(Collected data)
+++++

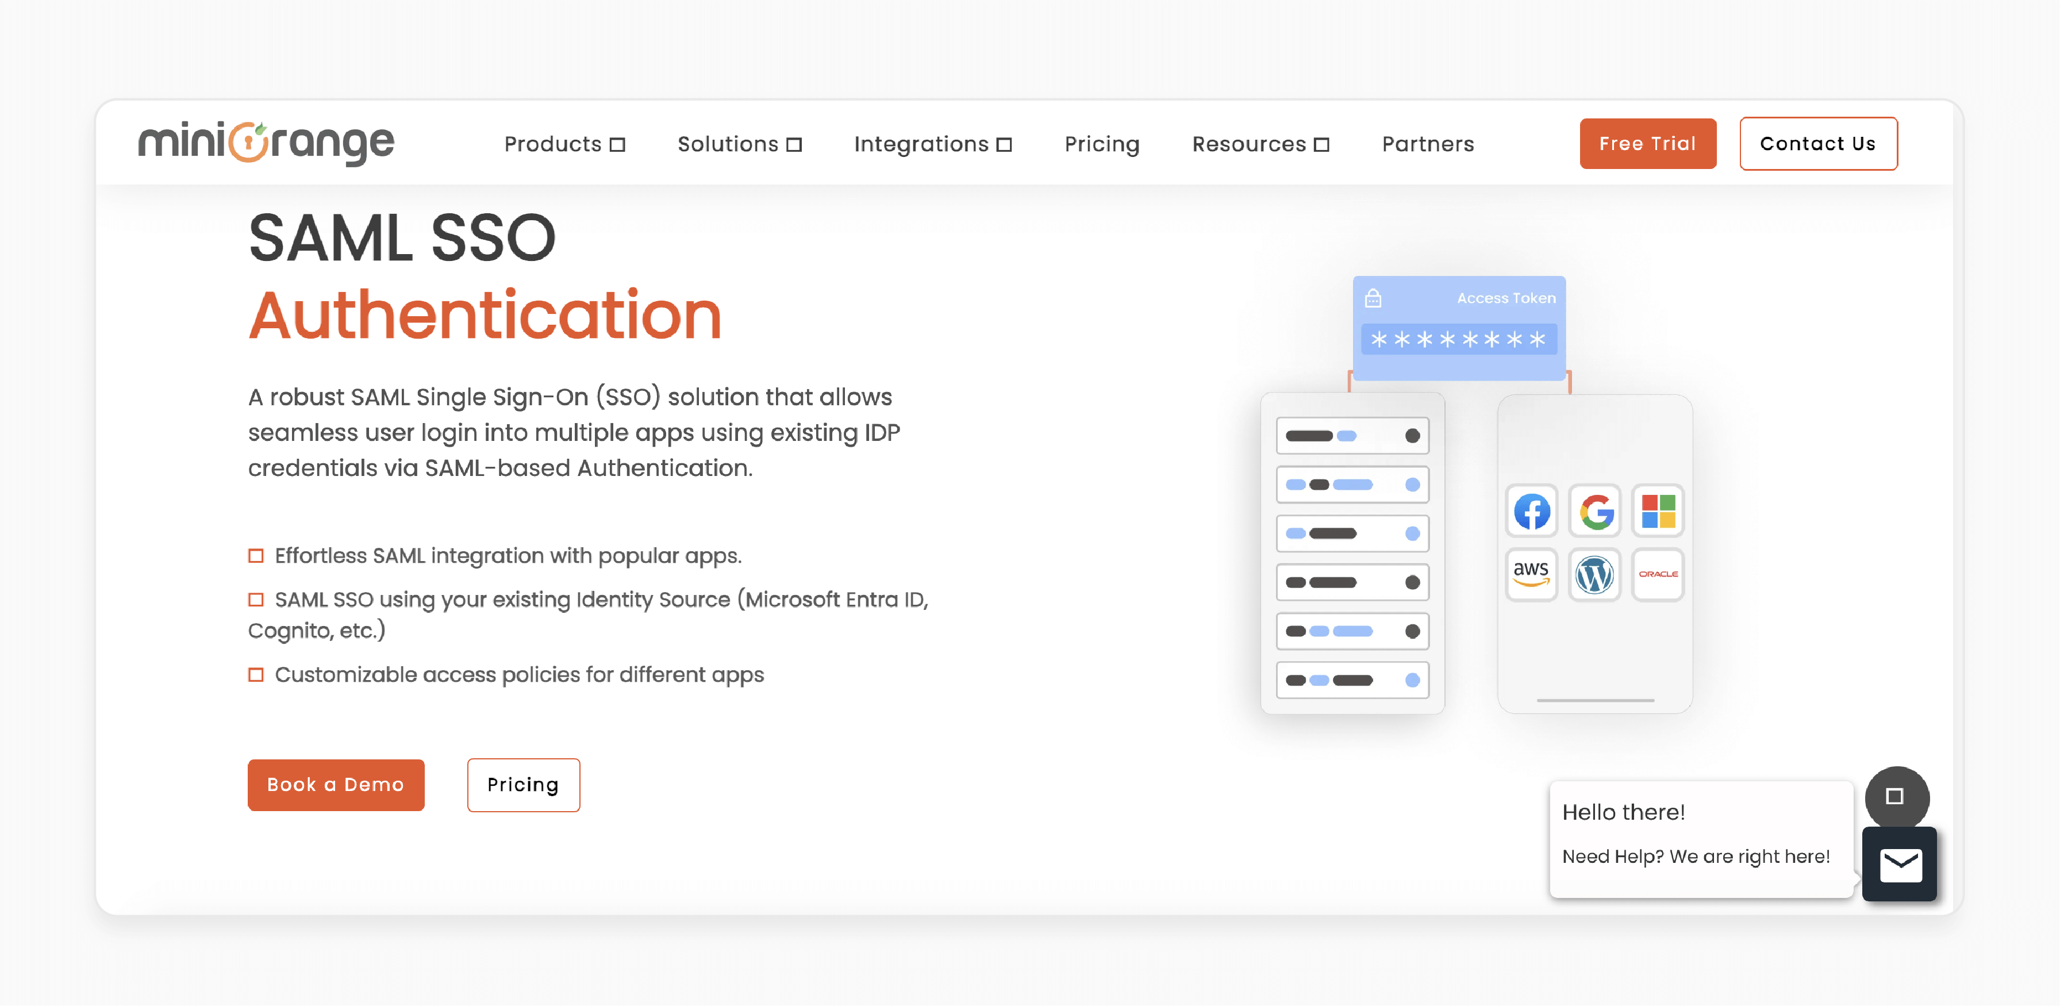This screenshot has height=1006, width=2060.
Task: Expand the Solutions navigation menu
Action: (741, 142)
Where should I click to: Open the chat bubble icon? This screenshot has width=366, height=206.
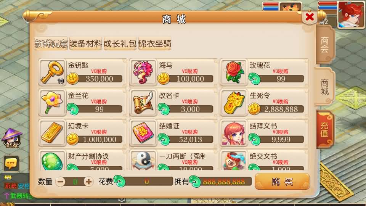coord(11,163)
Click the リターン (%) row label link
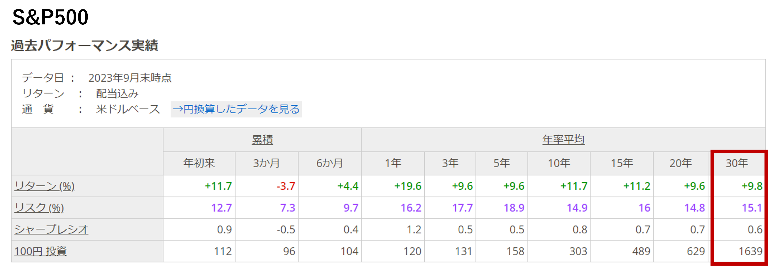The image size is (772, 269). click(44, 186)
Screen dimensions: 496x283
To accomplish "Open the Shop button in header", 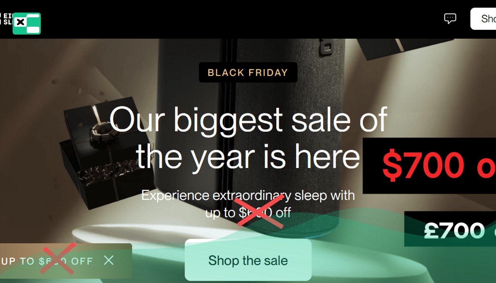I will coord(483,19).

+++++

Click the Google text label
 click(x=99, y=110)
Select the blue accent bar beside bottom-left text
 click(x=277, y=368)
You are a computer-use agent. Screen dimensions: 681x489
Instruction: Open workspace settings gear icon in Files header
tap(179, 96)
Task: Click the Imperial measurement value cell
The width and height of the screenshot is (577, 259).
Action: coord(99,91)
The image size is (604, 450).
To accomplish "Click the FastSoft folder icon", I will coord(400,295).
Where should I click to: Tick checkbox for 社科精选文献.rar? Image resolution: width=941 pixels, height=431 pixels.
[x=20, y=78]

+++++

= DIRECTIONS =
Copy each line of the records above that carries the word "dimensions".

= SOLUTION FOR THIS PROBLEM =
Screen dimensions: 496x283
You are a computer-use agent. Screen dimensions: 681x489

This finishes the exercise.